Another basement oddity: "DES RACES HUMAINES."
Further thoughts on Cioma Schönhaus's The Forger and other books, plus some thoughts on Internet re-socialization

Reading Cioma Schönhaus's The Forger: An Extraordinary Story of Survival in Wartime Berlin

Book-shopping on the way to Balticon, I picked up and advance reading copy of Cioma Schönhaus's The Forger: An Extraordinary Story of Survival in Wartime Berlin. It was first published in German in 2004, and the US edition came out DeCapo Press in 2007. In the first 90 pages, the author has managed to survive the deportations of friends, neighbors, and his family by being a highly skilled worker, eventually working in a munitions plan. Before that, he we an art student, and at page 93, is about to begin his career as a forger of the documents that will allow people to survive:

Go see [Dr. Kaufmann], work with him. But try to spell out for him that careful plotting is just as important a weapon as heroic courage. Otherwise your life as a passport forger will be a short one. Just think about it: anybody caught with an ID card you forged will quizzed by the police about where he got the pass, who swapped over the picture and who copied the stamp. There aren't many who can keep a secret when their fingers are shoved in a door jamb and the door slammed shut on them. Unless they really don't know anything, in which case there is nothing to give away. That's why nobody must know your name and address. The same goes for Dr. Kaufmann.

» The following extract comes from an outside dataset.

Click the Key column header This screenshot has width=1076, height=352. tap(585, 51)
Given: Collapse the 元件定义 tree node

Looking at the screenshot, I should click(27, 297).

It's a short book -- 212 pages. The issue of identity and survival in Nazi Germany is central to it. Earlier in the book, Cioma altered Jewish mens' pants to a more Fascist style so that they would look like Nazis from a distance and be less likely to be subject to arrest. And at one of his jobs, he was issued a pseudonym by his boss upon hiring, so he could do a skilled job for which his employer was not allowed to hire Jews. By page 93, he has skirted the edge of lethal situations repeatedly, but now is about to do something much more dangerous.


Finished the book. Our narrator survives the war by escaping to Switzerland. Dr. Kaufmann is exposed in more or less the scenario described above and was executed February 17, 1944 in Sachsenhausen.